As you enter the mainstage of Soho’s HERE Arts Center, a cavalcade of scantily dressed go-go boys grind their pelvises to pounding dance music as they direct you to your seats. Such is the realm of Gay Camp, the screamingly funny FringeNYC show that is completely and utterly over the top — as it should be.

In hopes of eliminating their same-sex attractions, Anton (a flaming queen-to-be), Joshua (a decidedly less afire budding homo), and Susie (a seemingly innocent six-year-old girl with a Cindy Brady-esque lisp) are shipped off to the not-so-ironically named Camp Acceptance to be “cured” of their homosexuality. Hijinks ensue.

A trio of talented thespians wear many hats — well, wigs, actually — as the gay threesome, a constantly texting hetero teen couple who are camp counselors, a stern headmistress with a secret, a motorcycle-riding Ms. Fix-It lesbian, an intolerant neo-con father, and a long-dead mother who seems patterned on The Wizard Of Oz’s Auntie Em.

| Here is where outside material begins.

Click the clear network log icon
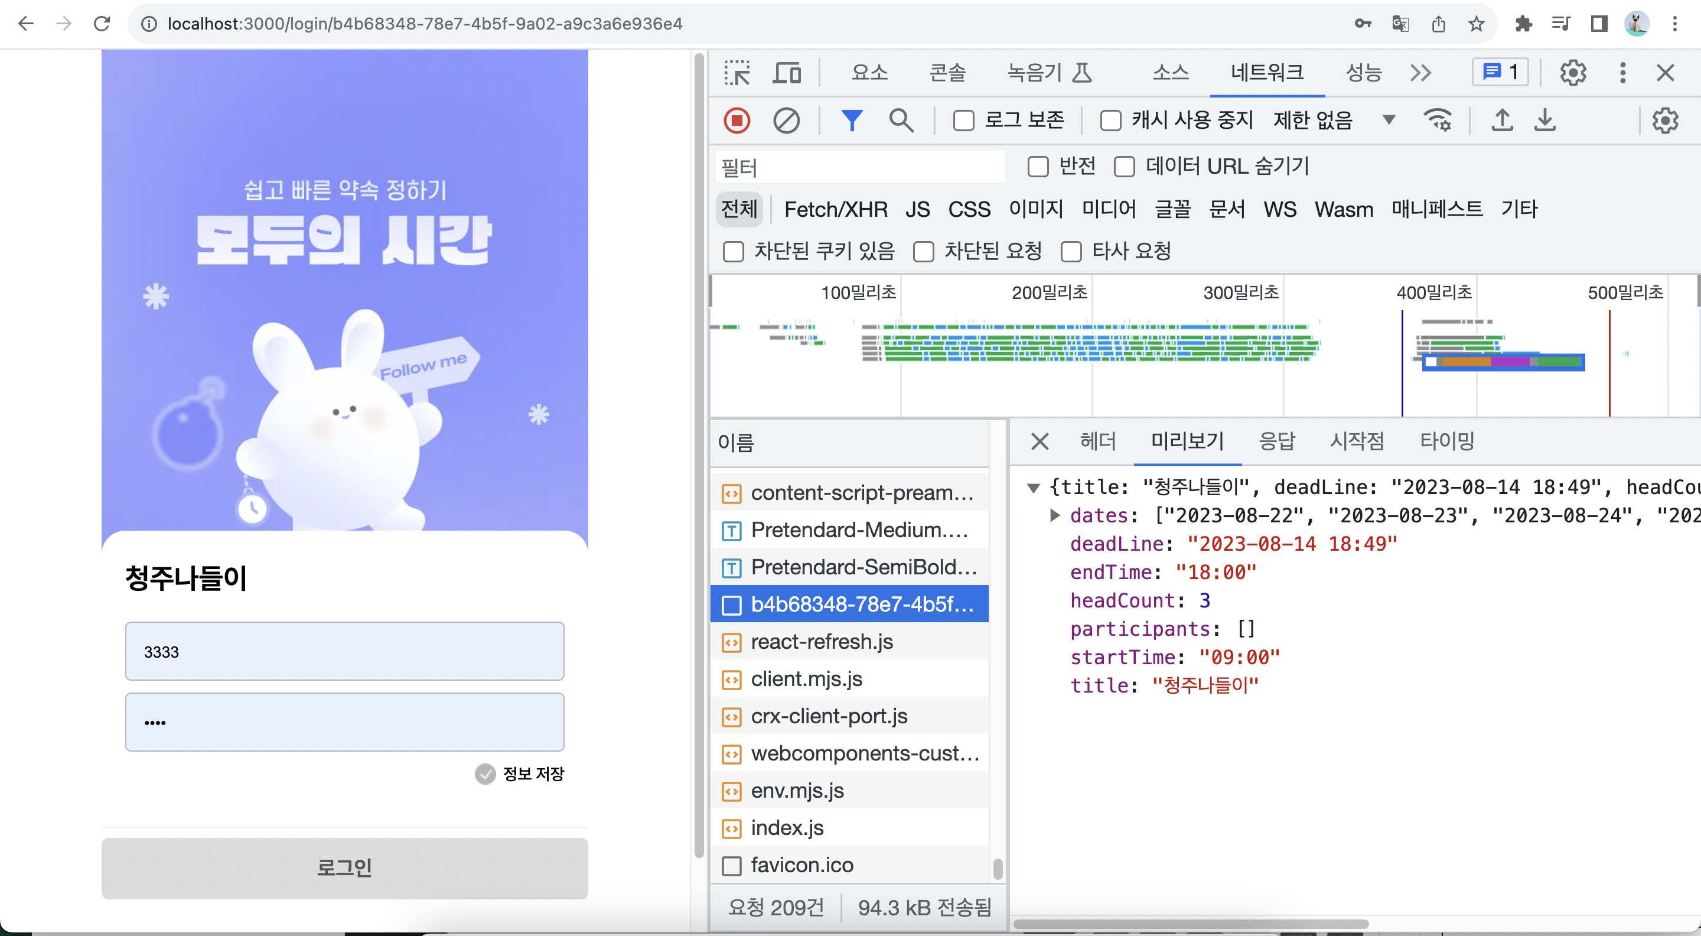Screen dimensions: 1701x936 tap(786, 121)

Crude, lewd, and full of ’tude, Gay Camp is a frothy mix of the sexual orientation satire But I’m A Cheerleader and the Sondheim-obsessed musical theater camp movie fittingly titled Camp. The jokes are flung fast and furious and the script by Phillip Mutz and Susan-Kate Heaney is fresh, funny, and decidedly queer. Note to the puritanical — this is not the show for you.

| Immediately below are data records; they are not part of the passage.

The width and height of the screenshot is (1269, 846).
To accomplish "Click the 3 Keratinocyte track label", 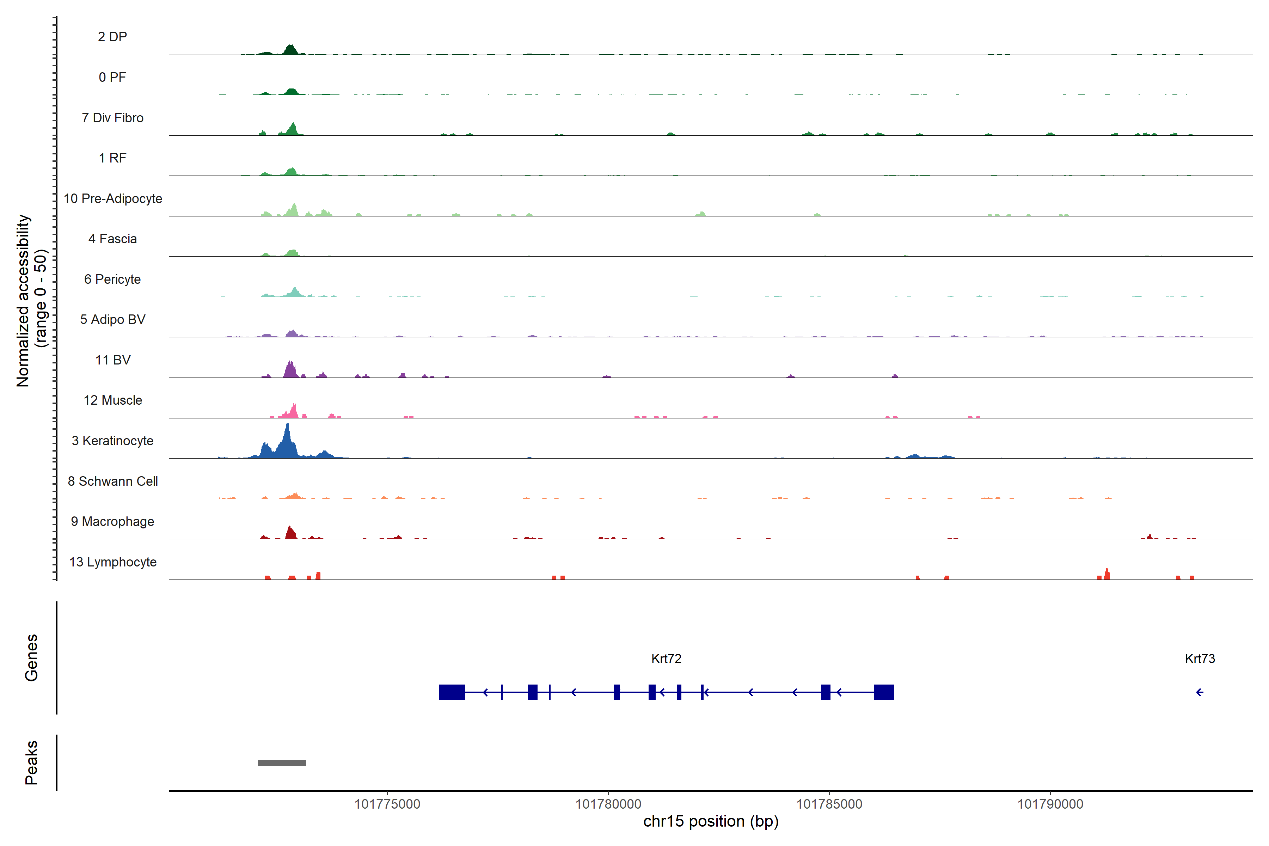I will (112, 441).
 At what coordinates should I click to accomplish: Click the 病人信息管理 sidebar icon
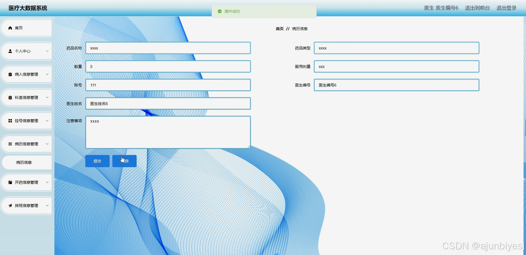click(x=10, y=74)
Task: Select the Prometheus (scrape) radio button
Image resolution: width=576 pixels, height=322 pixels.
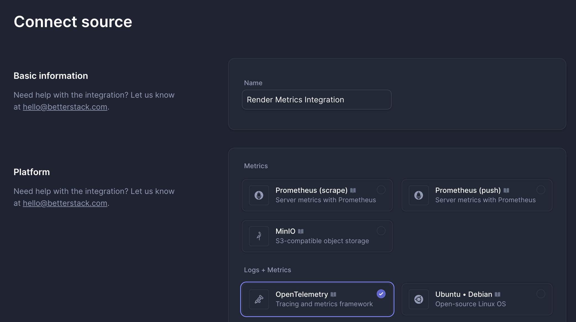Action: [x=381, y=190]
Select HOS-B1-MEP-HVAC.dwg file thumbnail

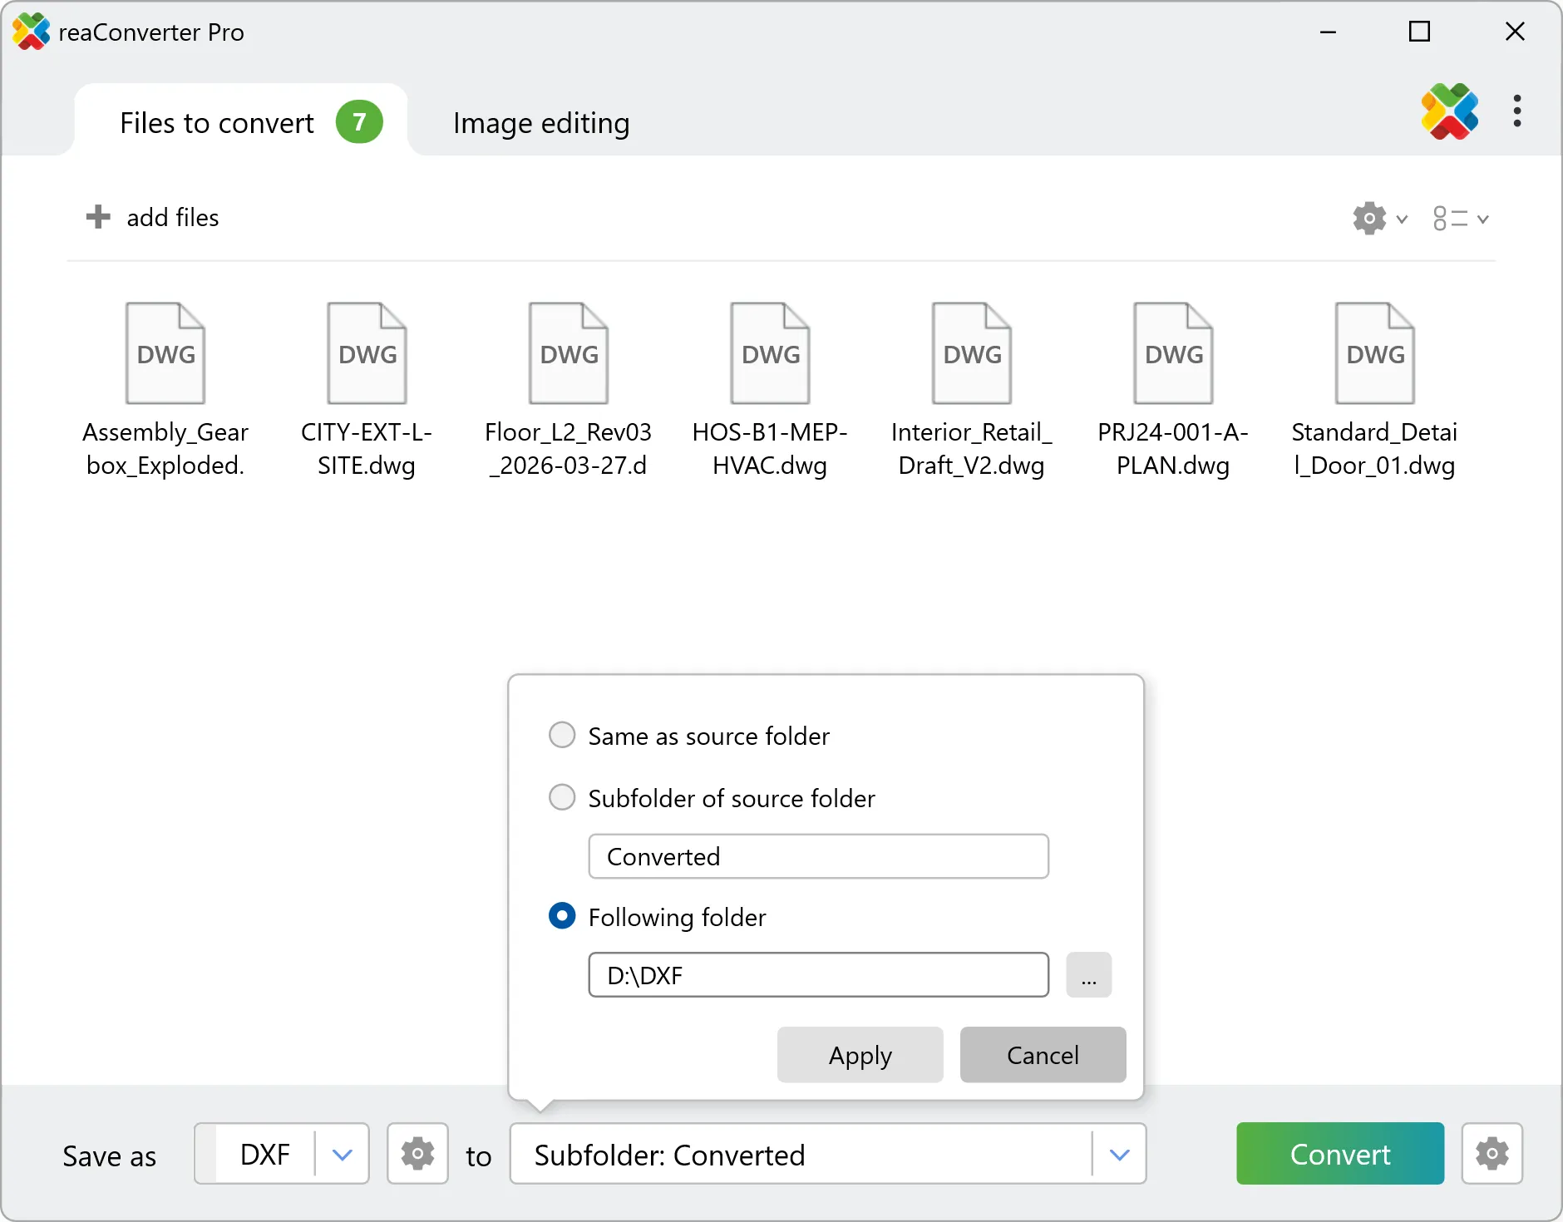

There are, however, a few minor missteps. Some of the tongue-in-cheek vocal interludes that accompany the set changes fall flat. The running Santorum jokes grow a bit stale after repeated usage. And the production as a whole would be better served if the movable screens onto which video is projected were moved further back on the stage for better visibility for the entire audience.

But the performers — part Charles Busch, part Brüno — are all fabulous. Christian Mansfield commands the stage as the flamboyant Anton (né Anthony). Co-writer Philip Mutz conveys just the right amount of gumption as the blossoming Joshua. And Ken Urso is hilarious as both the pint-sized Susie and June, the volatile headmistress of Camp Acceptance who is trying to tamp down her own sapphic tendencies. All three of the actors also play multiple roles, including Mansfield and Urso as the gleefully inept camp counselors.

Gay Camp revels in its own naughtiness instead of taming its baser instincts, running an energetic 75 minutes under the swift direction of Phillip Fazio. The show delights in sending up the absurdity of the ex-gay movement, also taking on such hot-button topics as companies with anti-gay agendas and closeted Hollywood celebrities. It’s hysterical. And with a title like Gay Camp, it should be.